As an example, try ordering cotton-based clothing from the USA. When the postman delivers it, you'll get charged 27% Import Tax (as well as 20% VAT and an £8 administration fee).
If you order a similar item from China, you'll pay 12% Import Duty (plus the VAT and admin fee).
However if you import it from France, Germany, Italy or anywhere else within the EU you won't pay a penny in Import Duty. (VAT will have been included in the purchase price anyway).
Basically, all countries tax imports of most items unless they've entered into agreements with other countries (either on a bilateral basis or, more commonly, as part of a 'free trade' area). The USA, Canada and Mexico have such an agreement (NAFTA), so that most goods and services can be traded freely across their borders. India, Bangladesh, Sri Lanka, China, South Korea and Laos have a broadly similar agreement (APTA). Such agreements show that even major trading powers (such as the USA and China) are reluctant to 'go it alone', believing that they're better off working in partnership with other nations.
The UK is in the European Economic Area, which provides 'barrier-free' trade across all 31 member countries, 28 of which are within the European Union.
If the UK was to leave to EU it could still remain within the EEA, so the UK could still benefit from free trade across the whole of the area. (Norway already holds such a status, as a member of the EEA but not of the EU).

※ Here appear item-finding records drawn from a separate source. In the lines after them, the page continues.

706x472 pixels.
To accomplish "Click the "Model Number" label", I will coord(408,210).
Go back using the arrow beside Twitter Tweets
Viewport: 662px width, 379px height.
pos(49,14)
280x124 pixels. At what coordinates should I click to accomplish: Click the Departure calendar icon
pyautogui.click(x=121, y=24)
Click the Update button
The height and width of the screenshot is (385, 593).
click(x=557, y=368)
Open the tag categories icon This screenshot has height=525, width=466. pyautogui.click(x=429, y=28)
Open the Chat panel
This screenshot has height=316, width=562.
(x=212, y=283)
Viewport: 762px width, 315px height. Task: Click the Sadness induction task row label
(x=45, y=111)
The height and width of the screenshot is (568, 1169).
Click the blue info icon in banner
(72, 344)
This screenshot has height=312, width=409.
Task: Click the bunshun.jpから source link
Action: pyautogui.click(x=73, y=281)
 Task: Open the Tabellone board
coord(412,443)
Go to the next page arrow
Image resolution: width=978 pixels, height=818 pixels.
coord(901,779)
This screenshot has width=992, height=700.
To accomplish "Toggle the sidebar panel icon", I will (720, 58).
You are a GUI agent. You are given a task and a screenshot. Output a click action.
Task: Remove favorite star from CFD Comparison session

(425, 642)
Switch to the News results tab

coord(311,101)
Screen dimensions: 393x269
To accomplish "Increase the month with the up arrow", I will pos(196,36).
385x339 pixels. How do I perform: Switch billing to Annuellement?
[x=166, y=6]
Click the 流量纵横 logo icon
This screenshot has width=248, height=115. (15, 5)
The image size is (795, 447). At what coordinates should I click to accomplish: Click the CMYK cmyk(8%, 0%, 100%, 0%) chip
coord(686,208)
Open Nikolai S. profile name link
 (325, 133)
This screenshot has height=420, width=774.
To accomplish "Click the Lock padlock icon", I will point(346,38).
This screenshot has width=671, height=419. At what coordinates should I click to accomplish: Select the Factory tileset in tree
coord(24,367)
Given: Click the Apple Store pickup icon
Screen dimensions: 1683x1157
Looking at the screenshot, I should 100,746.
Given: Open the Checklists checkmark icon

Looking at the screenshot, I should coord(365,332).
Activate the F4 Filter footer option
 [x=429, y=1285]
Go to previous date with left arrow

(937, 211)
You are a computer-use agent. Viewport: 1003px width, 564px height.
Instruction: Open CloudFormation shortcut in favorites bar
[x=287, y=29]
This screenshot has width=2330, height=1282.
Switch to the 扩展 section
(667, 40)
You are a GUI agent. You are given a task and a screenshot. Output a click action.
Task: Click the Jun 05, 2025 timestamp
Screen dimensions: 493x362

The disadvantage though would be that the UK would still be bound by nearly all EU rules, since they apply throughout the EEA, (which wouldn't please Eurosceptics) but with no say whatsoever as to what those rules should be (which wouldn't please the Europhiles).
If the UK was to leave both the EU and the EEA, treading with other European countries would be much, much harder and overseas investors (such as Japanese car manufacturers with plants in the UK) would almost certainly pull their operations out of this country.